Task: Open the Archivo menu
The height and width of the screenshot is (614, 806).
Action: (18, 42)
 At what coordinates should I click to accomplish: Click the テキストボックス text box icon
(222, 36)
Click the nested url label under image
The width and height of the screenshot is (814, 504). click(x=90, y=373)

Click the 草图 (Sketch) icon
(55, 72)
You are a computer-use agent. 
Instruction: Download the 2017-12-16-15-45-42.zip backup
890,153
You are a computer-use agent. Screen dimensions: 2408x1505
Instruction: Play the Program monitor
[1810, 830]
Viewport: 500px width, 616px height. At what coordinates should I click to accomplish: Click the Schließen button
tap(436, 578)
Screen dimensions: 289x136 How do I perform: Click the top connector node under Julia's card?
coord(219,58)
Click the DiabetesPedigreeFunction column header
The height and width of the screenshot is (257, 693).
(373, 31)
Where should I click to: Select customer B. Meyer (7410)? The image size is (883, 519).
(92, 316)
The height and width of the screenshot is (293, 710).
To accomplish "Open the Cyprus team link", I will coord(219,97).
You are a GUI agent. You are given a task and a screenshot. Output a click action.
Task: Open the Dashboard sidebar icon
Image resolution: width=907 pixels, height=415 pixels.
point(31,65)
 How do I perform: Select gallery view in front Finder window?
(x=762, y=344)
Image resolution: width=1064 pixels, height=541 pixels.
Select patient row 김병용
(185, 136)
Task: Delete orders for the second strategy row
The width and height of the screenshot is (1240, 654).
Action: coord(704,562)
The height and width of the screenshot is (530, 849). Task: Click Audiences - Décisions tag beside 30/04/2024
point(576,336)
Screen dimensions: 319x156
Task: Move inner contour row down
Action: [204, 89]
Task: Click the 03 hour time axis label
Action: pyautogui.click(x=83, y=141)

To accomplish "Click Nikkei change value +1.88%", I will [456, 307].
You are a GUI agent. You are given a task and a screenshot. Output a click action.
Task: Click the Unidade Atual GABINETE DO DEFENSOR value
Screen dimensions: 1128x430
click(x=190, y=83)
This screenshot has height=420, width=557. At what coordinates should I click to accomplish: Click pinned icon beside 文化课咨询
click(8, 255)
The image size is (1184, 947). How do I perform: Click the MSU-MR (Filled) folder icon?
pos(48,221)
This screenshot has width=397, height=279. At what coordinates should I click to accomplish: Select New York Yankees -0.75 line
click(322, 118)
+ + + + + + +
**TASK STATEMENT**
Rewrite all of the data above as a JSON list of strings, with one string for each line and no blank lines.

**RESULT**
[
  "Task: Open the Archivo menu",
  "The height and width of the screenshot is (614, 806).",
  "Action: (18, 42)",
  " At what coordinates should I click to accomplish: Click the テキストボックス text box icon",
  "(222, 36)",
  "Click the nested url label under image",
  "The width and height of the screenshot is (814, 504). click(x=90, y=373)",
  "Click the 草图 (Sketch) icon",
  "(55, 72)",
  "You are a computer-use agent. ",
  "Instruction: Download the 2017-12-16-15-45-42.zip backup",
  "890,153",
  "You are a computer-use agent. Screen dimensions: 2408x1505",
  "Instruction: Play the Program monitor",
  "[1810, 830]",
  "Viewport: 500px width, 616px height. At what coordinates should I click to accomplish: Click the Schließen button",
  "tap(436, 578)",
  "Screen dimensions: 289x136 How do I perform: Click the top connector node under Julia's card?",
  "coord(219,58)",
  "Click the DiabetesPedigreeFunction column header",
  "The height and width of the screenshot is (257, 693).",
  "(373, 31)",
  "Where should I click to: Select customer B. Meyer (7410)? The image size is (883, 519).",
  "(92, 316)",
  "The height and width of the screenshot is (293, 710).",
  "To accomplish \"Open the Cyprus team link\", I will coord(219,97).",
  "You are a GUI agent. You are given a task and a screenshot. Output a click action.",
  "Task: Open the Dashboard sidebar icon",
  "Image resolution: width=907 pixels, height=415 pixels.",
  "point(31,65)",
  " How do I perform: Select gallery view in front Finder window?",
  "(x=762, y=344)",
  "Image resolution: width=1064 pixels, height=541 pixels.",
  "Select patient row 김병용",
  "(185, 136)",
  "Task: Delete orders for the second strategy row",
  "The width and height of the screenshot is (1240, 654).",
  "Action: coord(704,562)",
  "The height and width of the screenshot is (530, 849). Task: Click Audiences - Décisions tag beside 30/04/2024",
  "point(576,336)",
  "Screen dimensions: 319x156",
  "Task: Move inner contour row down",
  "Action: [204, 89]",
  "Task: Click the 03 hour time axis label",
  "Action: pyautogui.click(x=83, y=141)",
  "To accomplish \"Click Nikkei change value +1.88%\", I will [456, 307].",
  "You are a GUI agent. You are given a task and a screenshot. Output a click action.",
  "Task: Click the Unidade Atual GABINETE DO DEFENSOR value",
  "Screen dimensions: 1128x430",
  "click(x=190, y=83)",
  "This screenshot has height=420, width=557. At what coordinates should I click to accomplish: Click pinned icon beside 文化课咨询",
  "click(8, 255)",
  "The image size is (1184, 947). How do I perform: Click the MSU-MR (Filled) folder icon?",
  "pos(48,221)",
  "This screenshot has width=397, height=279. At what coordinates should I click to accomplish: Select New York Yankees -0.75 line",
  "click(322, 118)"
]